(Beginning of LISTED ENTRIES)
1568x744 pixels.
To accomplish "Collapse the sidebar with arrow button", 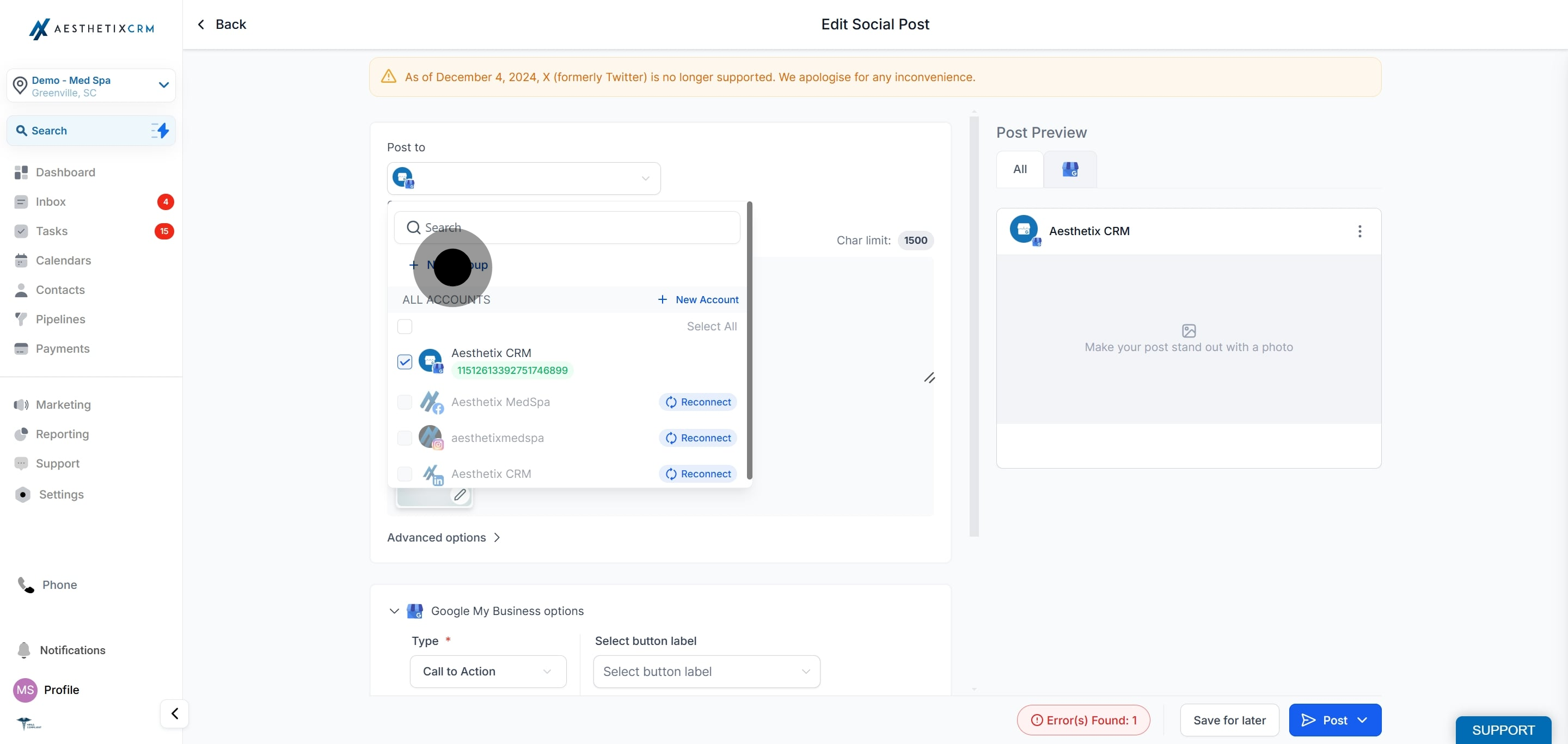I will tap(175, 714).
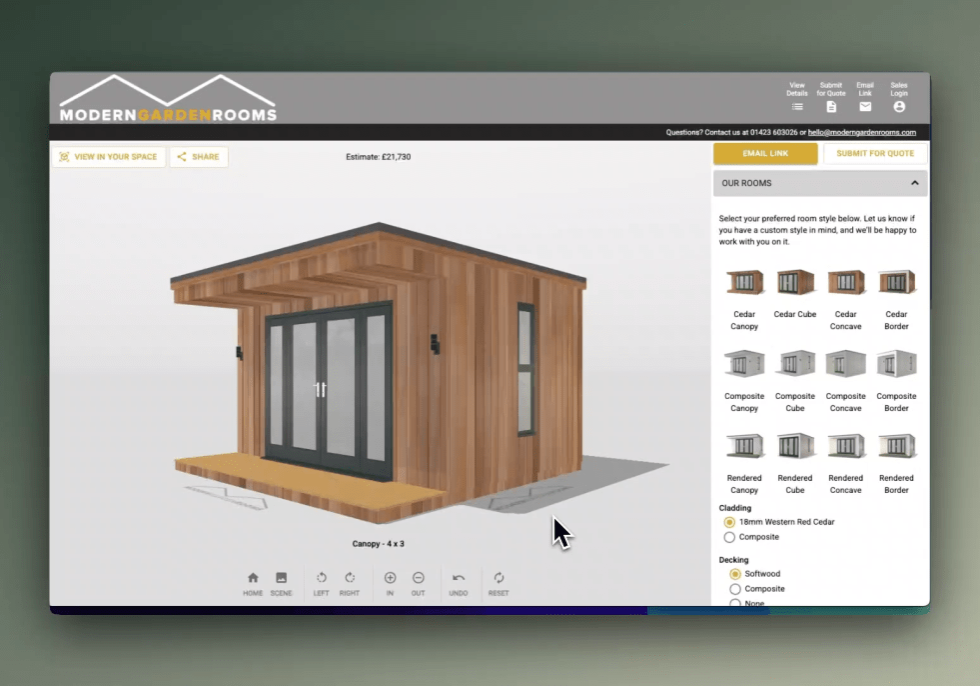Screen dimensions: 980x686
Task: Reset the configurator view
Action: click(498, 579)
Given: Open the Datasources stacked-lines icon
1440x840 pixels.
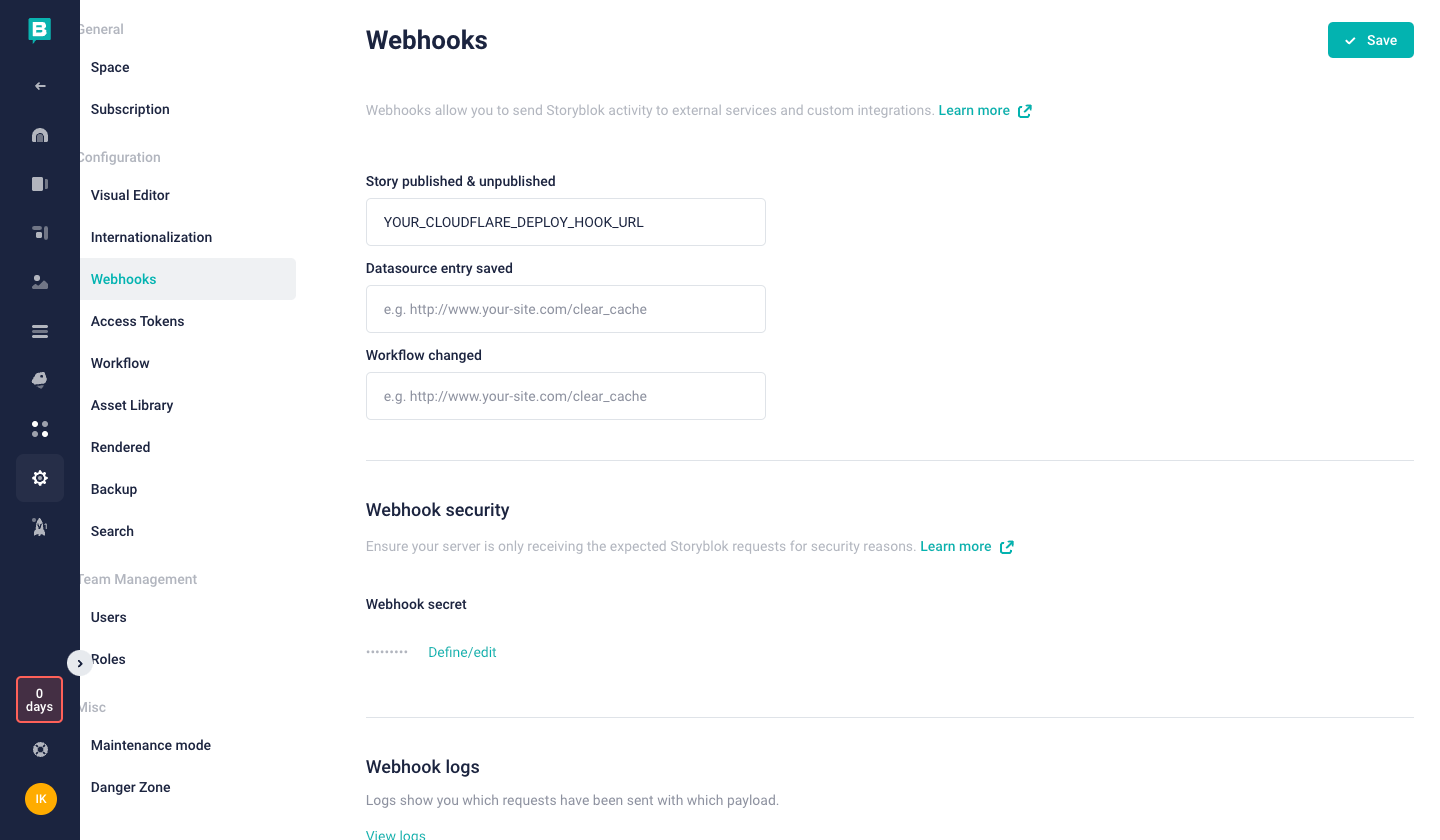Looking at the screenshot, I should point(40,331).
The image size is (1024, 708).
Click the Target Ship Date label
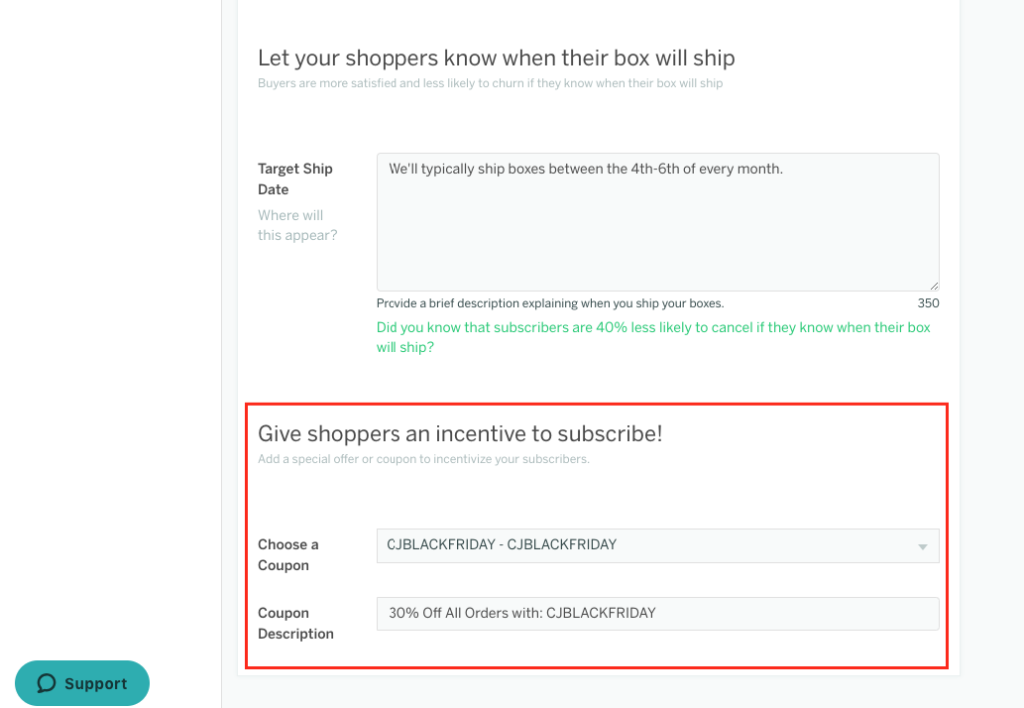point(295,178)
(End of LISTED ENTRIES)
### WORK INSTRUCTION
The expected output is the exact run of lines from the one containing "Given: Open the" through the final line of the data above, both ends included, with no pictures.

### OUTPUT FOR THIS EXERCISE
Given: Open the Datasources stacked-lines icon
1440x840 pixels.
Looking at the screenshot, I should point(40,331).
The image size is (1024, 708).
Click the Target Ship Date label
point(295,178)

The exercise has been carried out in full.